Hampden L4063 had left RAF Waddington in Lincolnshire at 19:18 hours for a security patrol over Heligoland. Having encountered no enemy activity, and still fully loaded with bombs, the aircraft returned, keeping at altitude of 12,000ft ASL to remain above cloud and was homing on the direction finding set at Waddington.

A fault in the direction finding equipment resulted in the aircraft flying off course and believing he was nearing base, F/O Ayres began a descent. The aircraft had drifted too far north however and, whilst heading eastwards, it struck the side of Windy Gyle at an altitude of 1,700ft ASL and exploded. A large crater was formed on the hillside and the wings and front fuselage were thrown across the ridge top and onto the eastern side of the hill.

The explosion was heard by a shepherd who, after a steep climb up from the farm of Cocklawfoot, found the bodies of two of the crew amongst the tangle of wreckage. He returned to the farm and reported his find to the Police. The two bodies were identified as that of Ayres and Addie and they were brought down from the hill to Jedburgh. A continued search failed to find the bodies of Wallace and Rowling and it is assumed that their remains were completely destroyed by the explosion and ensuing fire, as a result they are commemorated on the Runnymede Memorial, which honours those with no known grave.

The Crash Site

Up until the 1960’s a considerable amount of wreckage, including the engines,rear fuselage and outboard wing sections were present at the site. It is believed that these were removed by helicopter but their ultimate fate is unknown, some sources claiming they went to the Otterburn Range to serve as targets.

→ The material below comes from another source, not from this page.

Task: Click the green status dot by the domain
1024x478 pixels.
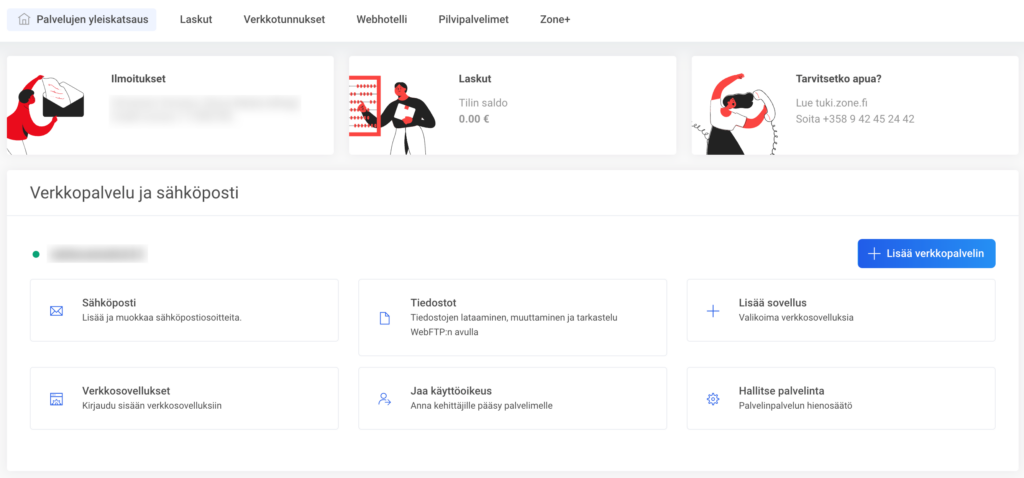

Despite this, up until the mid 1990’s there was still a considerable amount of small to medium sized pieces still to be found in the main impact crater, and on the opposite side of the hill, the underside of the nose was partly buried in a stream. However these final remains were recovered from the site by the Lincolnshire Aircraft Recovery Group (LARG) and now only small fragments are to be found at the scene.

A memorial was erected at the site by LARG in July of 2000 and this can be seen just below the western ridge of Windy Rig.